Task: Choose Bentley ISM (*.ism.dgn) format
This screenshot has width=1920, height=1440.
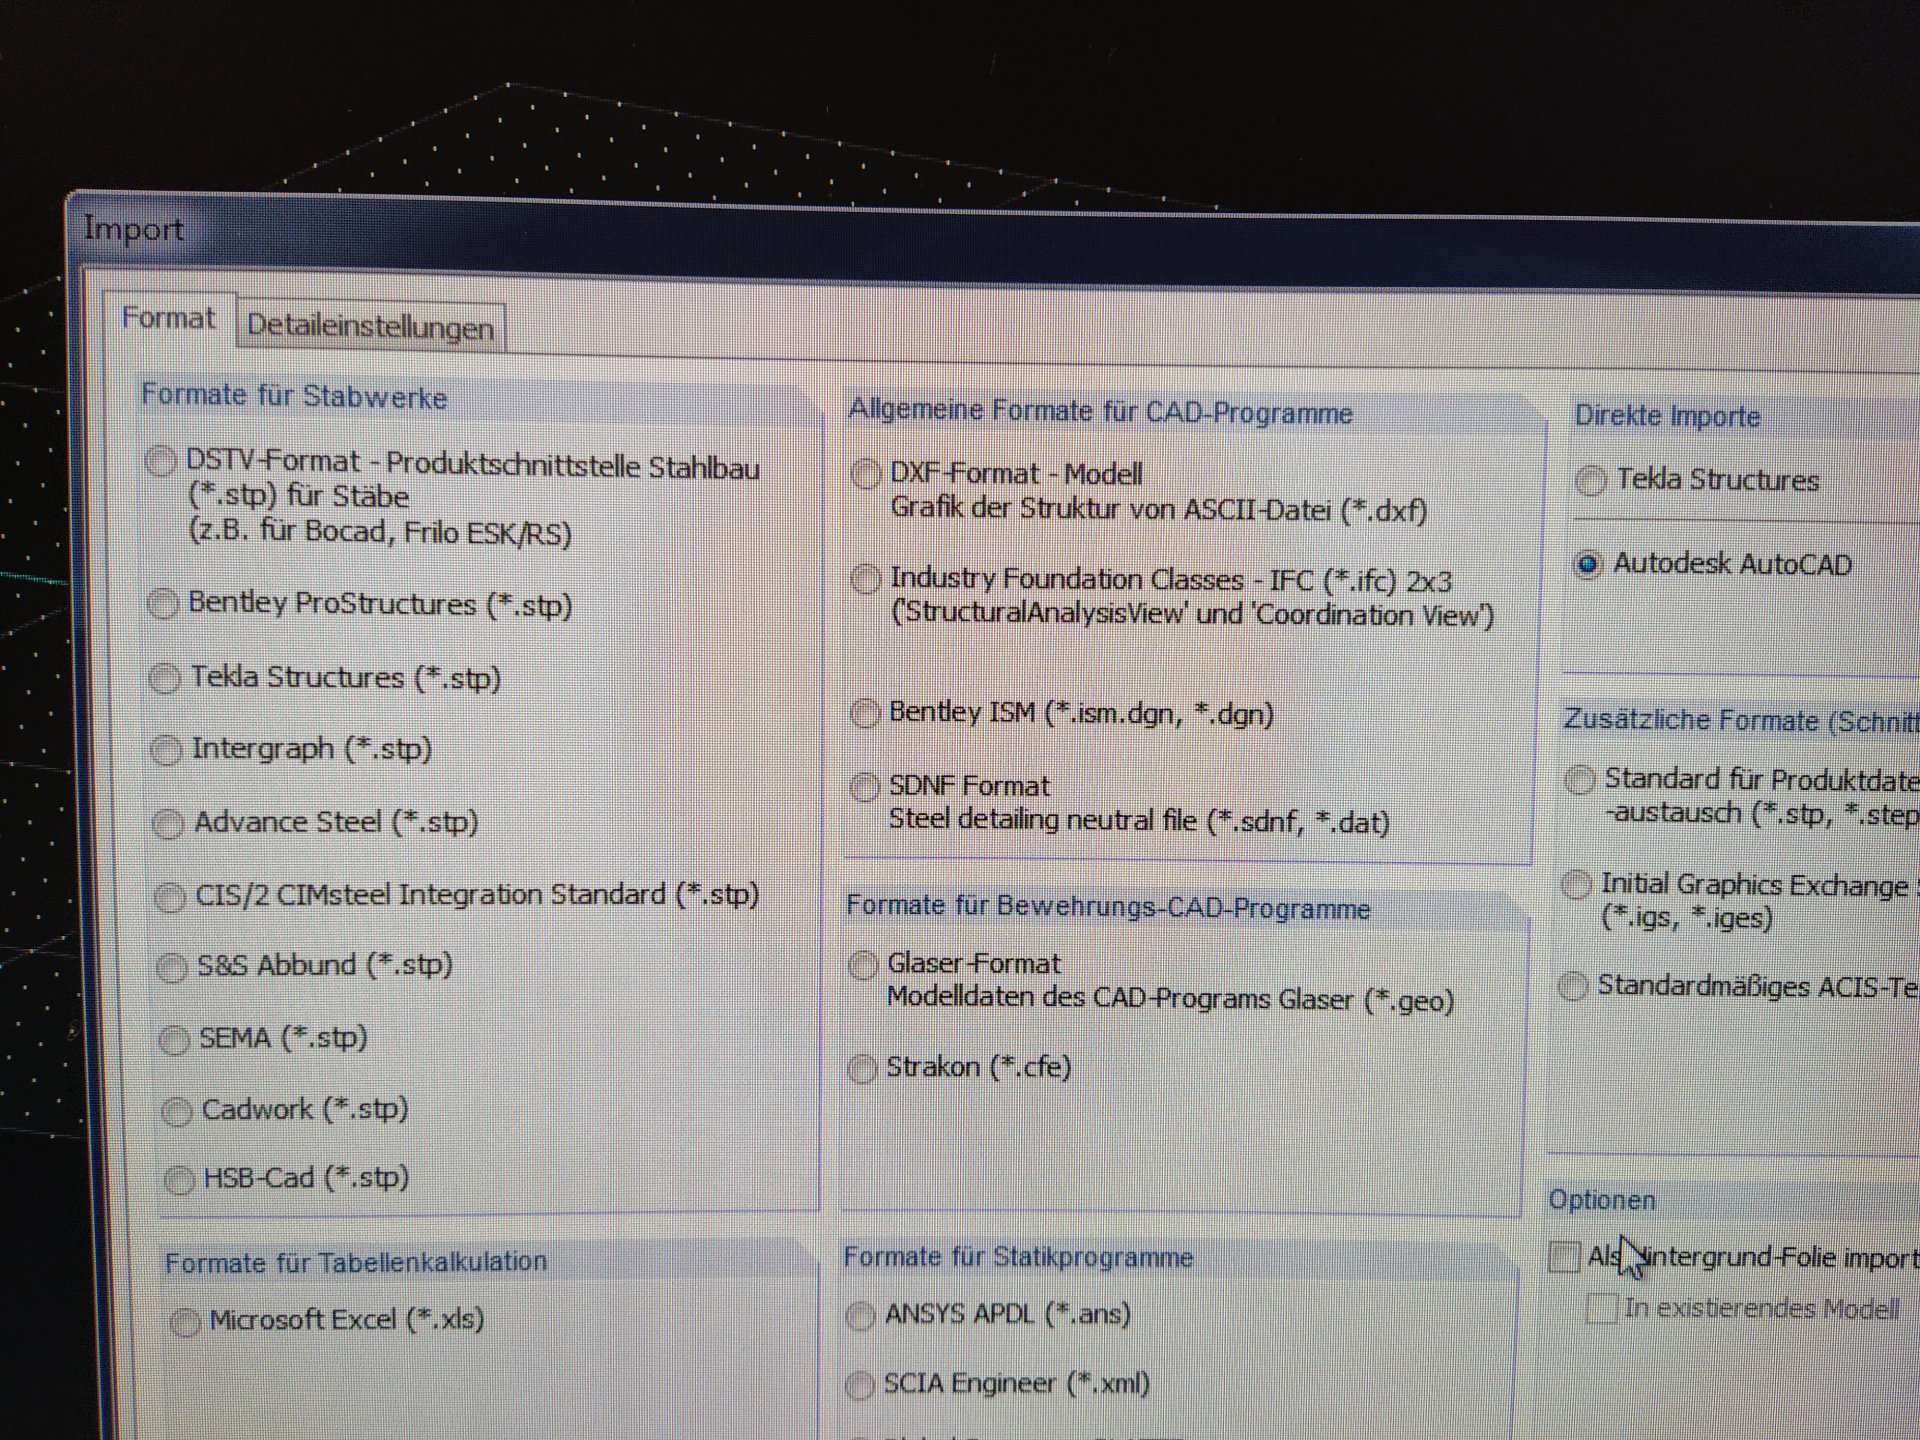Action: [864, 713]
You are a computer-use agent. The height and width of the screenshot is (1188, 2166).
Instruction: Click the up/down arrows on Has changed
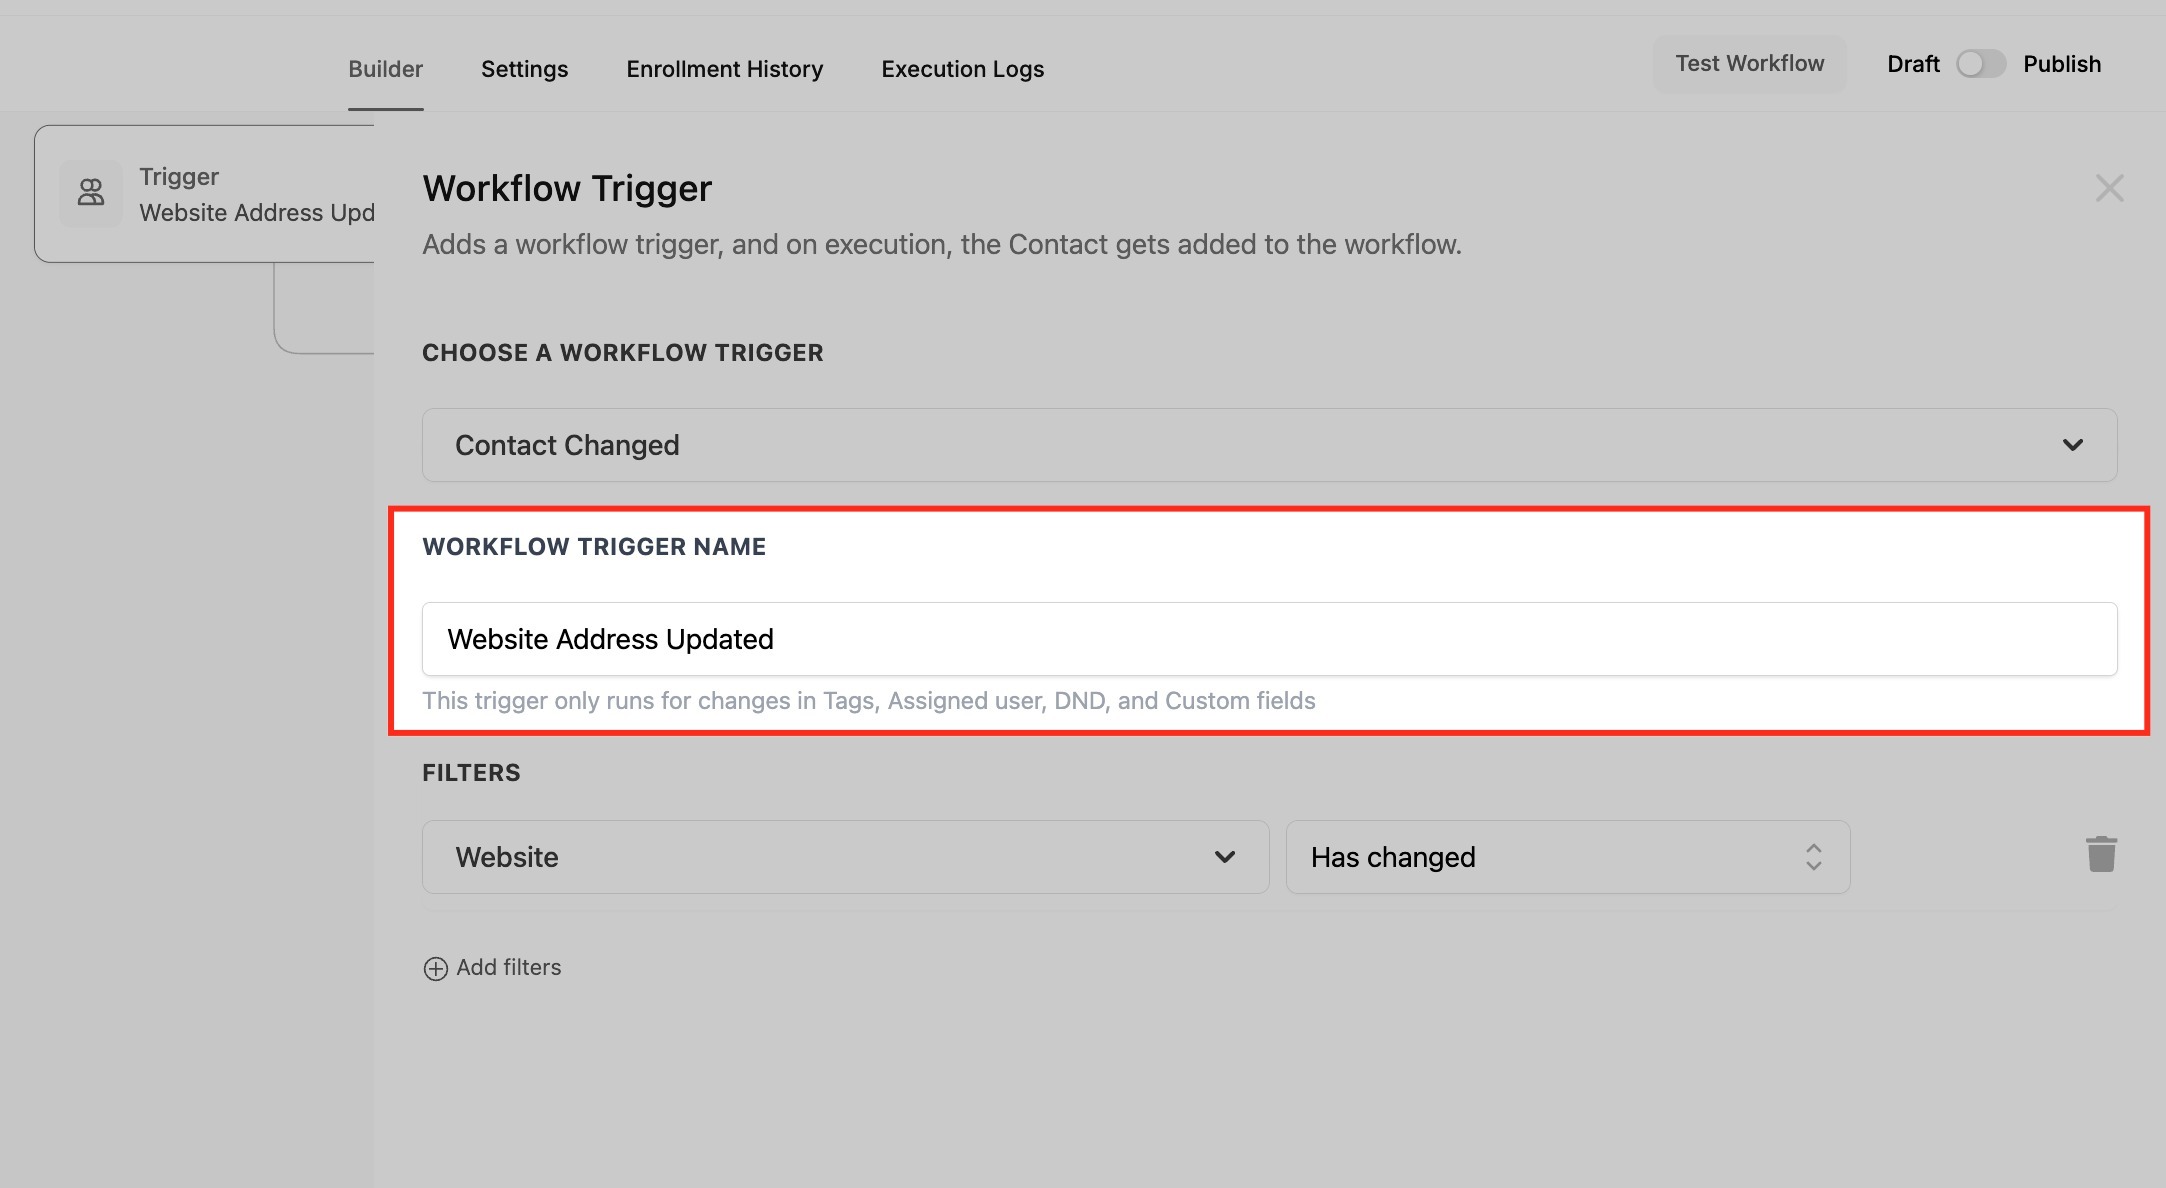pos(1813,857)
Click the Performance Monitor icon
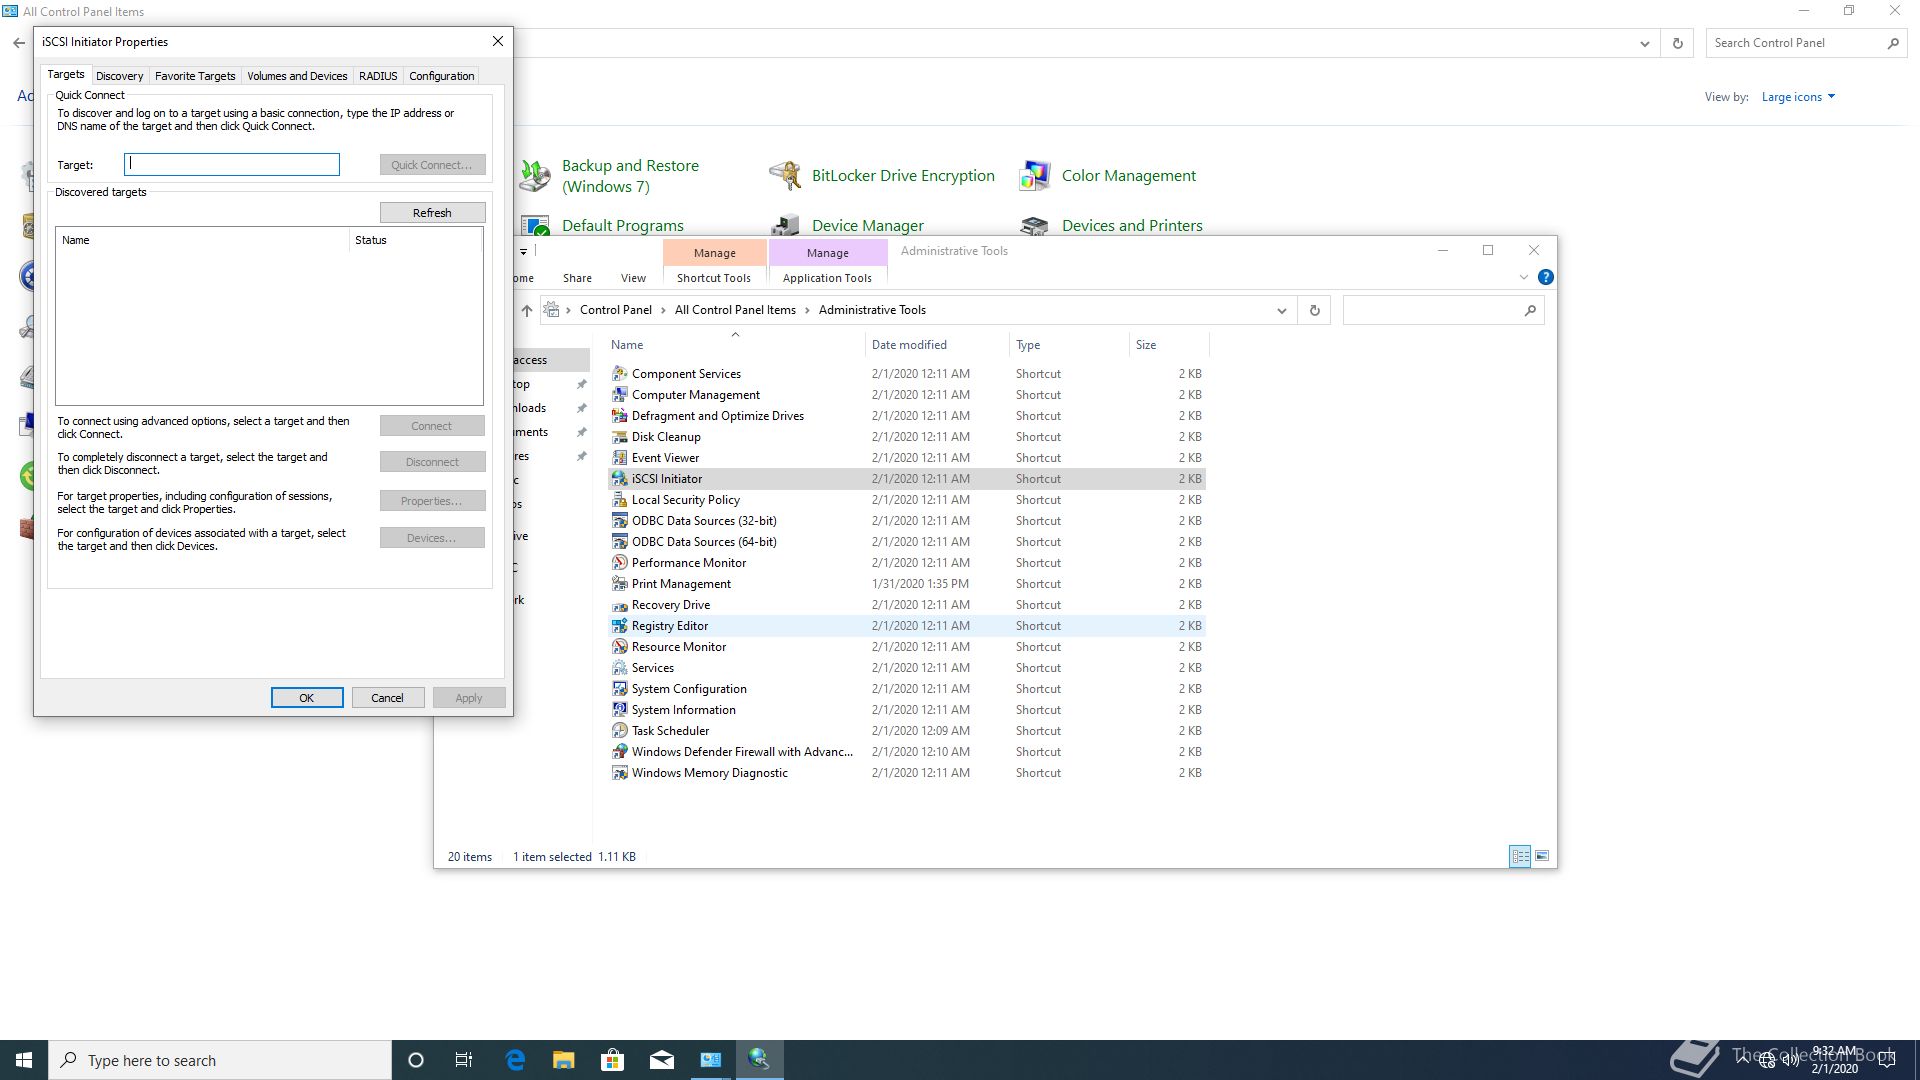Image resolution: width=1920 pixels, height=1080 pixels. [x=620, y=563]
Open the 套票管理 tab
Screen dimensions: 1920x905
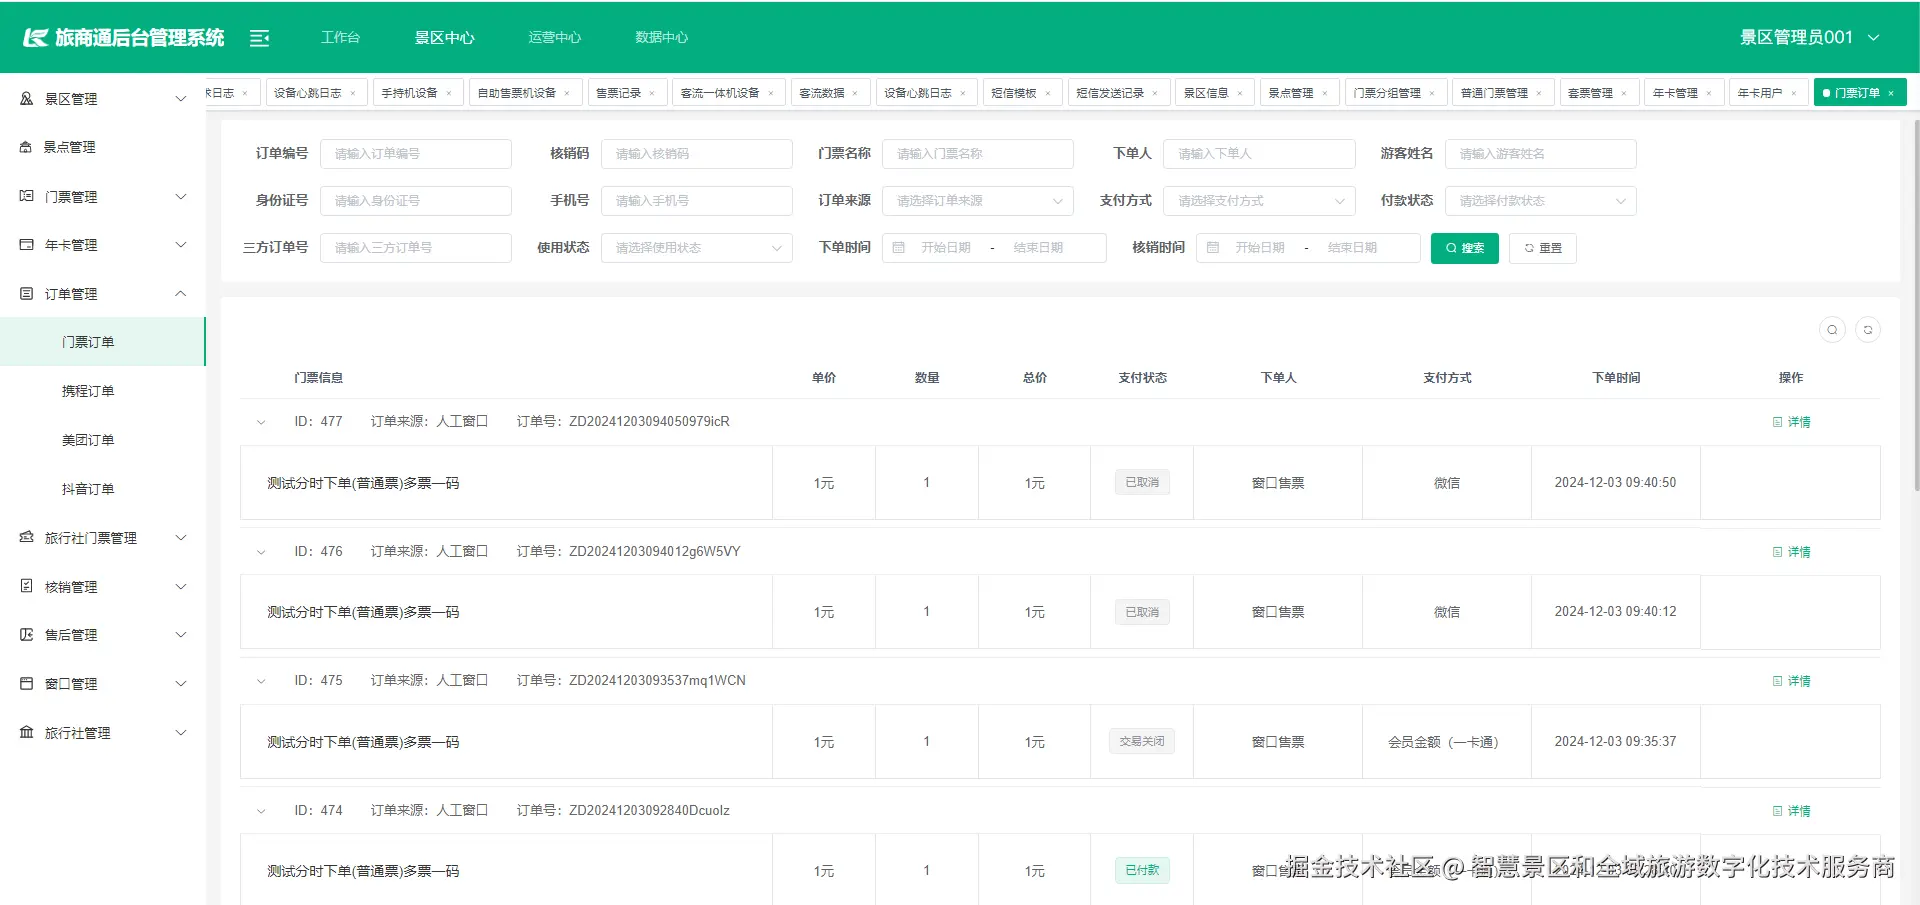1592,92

[WHAT YOU NEED TO DO] Copy exactly the lines from the line that has "Instruction: Click the" through the last line of the entries above, inclusive, and no others. Pictures do not go in the copy.

[RESPONSE AREA]
Instruction: Click the up/down arrows on Has changed
pos(1813,857)
Click the Performance Monitor icon
Image resolution: width=1920 pixels, height=1080 pixels. [x=620, y=563]
Open the 套票管理 tab
Screen dimensions: 1920x905
1592,92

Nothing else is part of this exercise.